Preparation notes: If dough feels tough or dry, add a splash more milk. For the bunny shapes, don’t stress about perfection—each face is unique! If you’re short on time, let the dough rise in a slightly warmed (but off) oven. And always taste a bit of the cinnamon filling—quality control, you know?
Cooking Tips & Techniques
Getting cinnamon rolls just right took me a few tries—here’s what I wish I’d known from the start:
- Dough Consistency: Aim for soft, slightly tacky dough. Too much flour makes rolls dense. If in doubt, err on the sticky side—it’ll firm up as it rises.

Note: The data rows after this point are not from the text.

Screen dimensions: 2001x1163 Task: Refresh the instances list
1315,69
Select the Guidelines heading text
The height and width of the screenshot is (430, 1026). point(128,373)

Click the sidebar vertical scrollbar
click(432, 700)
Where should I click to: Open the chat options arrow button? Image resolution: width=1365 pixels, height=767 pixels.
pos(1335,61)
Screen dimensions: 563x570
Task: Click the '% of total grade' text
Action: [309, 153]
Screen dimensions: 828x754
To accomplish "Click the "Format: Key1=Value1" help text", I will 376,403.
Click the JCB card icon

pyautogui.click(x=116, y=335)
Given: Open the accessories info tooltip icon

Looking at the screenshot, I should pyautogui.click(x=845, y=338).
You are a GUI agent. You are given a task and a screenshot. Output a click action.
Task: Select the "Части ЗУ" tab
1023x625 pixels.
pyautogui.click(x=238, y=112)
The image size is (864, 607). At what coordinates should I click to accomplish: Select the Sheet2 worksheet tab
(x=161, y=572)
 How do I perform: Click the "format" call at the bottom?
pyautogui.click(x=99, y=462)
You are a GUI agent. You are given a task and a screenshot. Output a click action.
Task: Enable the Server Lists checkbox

- Rising Time: Don’t rush the rise. A warm, draft-free spot is key. If your dough won’t rise, check your yeast and the temperature (should feel like a cozy bath).
- Even Filling: Spread that cinnamon mixture edge-to-edge for gooey swirls in every bite. Use an offset spatula for best coverage—it’s worth it.
- Bunny Shaping: If ears keep flopping, make slits a bit deeper or use firmer add-ins (pretzel sticks vs. almonds). Not every bunny will look perfect, but that’s part of the charm!
- Glaze Application: Glaze while the rolls are still warm for that melty, glossy finish. If you want a thicker layer, let the rolls cool a bit first, then add a second drizzle.
- Timing: It helps to prep the filling and decorations while the dough rises. I like to line up my “bunny ear” ingredients beforehand to make shaping easier.
- Common Mistakes: Overbaking dries out the rolls—check them at 20 minutes and tent with foil if browning quickly. If rolls are tough, adjust next time with a little more milk or less flour.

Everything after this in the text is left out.